Re: [PATCH] MIPS: Display CPU byteorder in /proc/cpuinfo

From: David Daney <ddaney.cavm@gmail.com>
To: "Maciej W. Rozycki" <macro@linux-mips.org>
Cc: Ralf Baechle <ralf@linux-mips.org>,
	Joshua Kinard <kumba@gentoo.org>,
	Linux MIPS List <linux-mips@linux-mips.org>
Subject: Re: [PATCH] MIPS: Display CPU byteorder in /proc/cpuinfo
Date: Mon, 26 Jan 2015 12:13:02 -0800	[thread overview]
Message-ID: <54C69FCE.80002@gmail.com> (raw)
In-Reply-To: <alpine.LFD.2.11.1501261904310.28301@eddie.linux-mips.org>

On 01/26/2015 11:39 AM, Maciej W. Rozycki wrote:
> On Mon, 26 Jan 2015, David Daney wrote:
>
>>>    Out of curiosity -- what was there that made it so ugly?  The need for
>>> case-by-case individual handling of byte-swapping the qualifying members
>>> of syscall and signal data structures such as `struct stat'?  Obviously
>>> not alignment trap fixups, these are trivial to handle.  And I think
>>> pretty much everything else is endianness-agnostic.
>>>
>>
>> I think *nothing* is endianness-agnostic.  The instruction set reference
>> manual (MD00087 MIPS® Architecture For Programmers Volume II-A: The MIPS64®
>> Instruction Set, Revision 5.02) is a little cryptic, but I think looking at
>> the LB instruction shows how it works.  OCTEON is known to implement this and
>> has been verified to work this way.
>>
>> aligned 64-bit loads and stores are endianness invariant.
>>
>> 32-bit loads and stores have even and odd words swapped in the opposite
>> endianness (low order 3 address bits are XOR 4).
>>
>> 16-bit loads and stores half words scrambled in the opposite endianness (low
>> order 3 address bits are XOR 6).
>>
>> 8-bit loads and stores are scrambled such that the low order 3 address bits
>> are XOR 7 in the opposite endianness.
>>
>> The result that all byte array data is scrambled when switching endianness.
>
>   But that does not matter as long as the endianness used for reads and one
> used for writes is the same.  Which is going to be the case for user
> software as long as it does not call into the kernel.  The two key points
> are syscalls and signals.  Ah, and the binary loader (e.g. ELF) has to
> byte-swap structures in executable and shared library headers too.
>
>> This means that all read(), write() and similar calls could *not* access the
>> user data in-place in the kernel.  The kernel would have to  swap around the
>> bytes before using it.  mmap() of the same file in processes of opposite
>> endianness would be impossible, as one of the processes would see scrambled
>> data.
>
>   Well, read(2), write(2) and similar calls operate on byte streams, these
> are endianness agnostic (like the text of this e-mail for example is --
> it's stored in memory of a byte-addressed computer the same way regardless
> of its processor's endianness).

This is precisely the point I was attempting to make.  What you say here 
is *not* correct with respect to MIPS as specified in the architecture 
reference mentioned above.  The byte streams are scrambled up when 
viewed from contexts of opposite endianness.

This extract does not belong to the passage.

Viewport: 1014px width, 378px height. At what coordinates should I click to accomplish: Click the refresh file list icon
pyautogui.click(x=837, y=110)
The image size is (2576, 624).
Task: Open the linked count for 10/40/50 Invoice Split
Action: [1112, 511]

Byte streams are *not* endian agnostic, but aligned 64-bit loads and 
stores are.

It is bizarre, and perhaps almost mind bending, but that seems to be how 
it is specified.  Certainly the OCTEON implementation works this way.

>  You're right about this specific use case
> of mmap(2), but why would you want sharing endianness-specific data
> between two processes of the opposite endiannesses in the first place?

The whole point is that the result of mmap() of a page of a file must 
yield the same contents as a read() of the same page.  The scrambling of 
byte streams would make any file containing ASCII text appear as 
gibberish when mmaped.

> It's already no different to copying such a binary file between systems of
> the opposite endiannesses -- you need to use export/import tools and a
> portable data encoding format such as XDR or text.  This is how you can
> for example make RPC calls between systems of the opposite endiannesses.
>
>   In the simplest scenario you'd run all your userland with the same
> endianness anyway -- e.g. because you want to validate your user software,
> but only have a machine whose bootstrap endianness is hardwired and cannot
> be set to match your requirement.
>
>> For this reason, it really only makes sense to have the kernel and user-space
>> use the same endianness.
>>
>> And because kernel and userspace must have the same endianness, the endianness
>> can be probed in userspace without consulting the kernel.
>
>   Well, I maintain that it's only data structures passed around syscalls
> and signal handlers that matter here.  Their contents will be interpreted
> differently by the kernel and by user code and therefore have to be
> byte-swapped in transit.  There is no issue with integers passed via
> registers, that have no endianness defined.  And we are also lucky enough
> not to swap register pairs for double-precision integers depending on the
> endianness, unlike with ABIs for some other processor architectures.
>
>    Maciej
>
>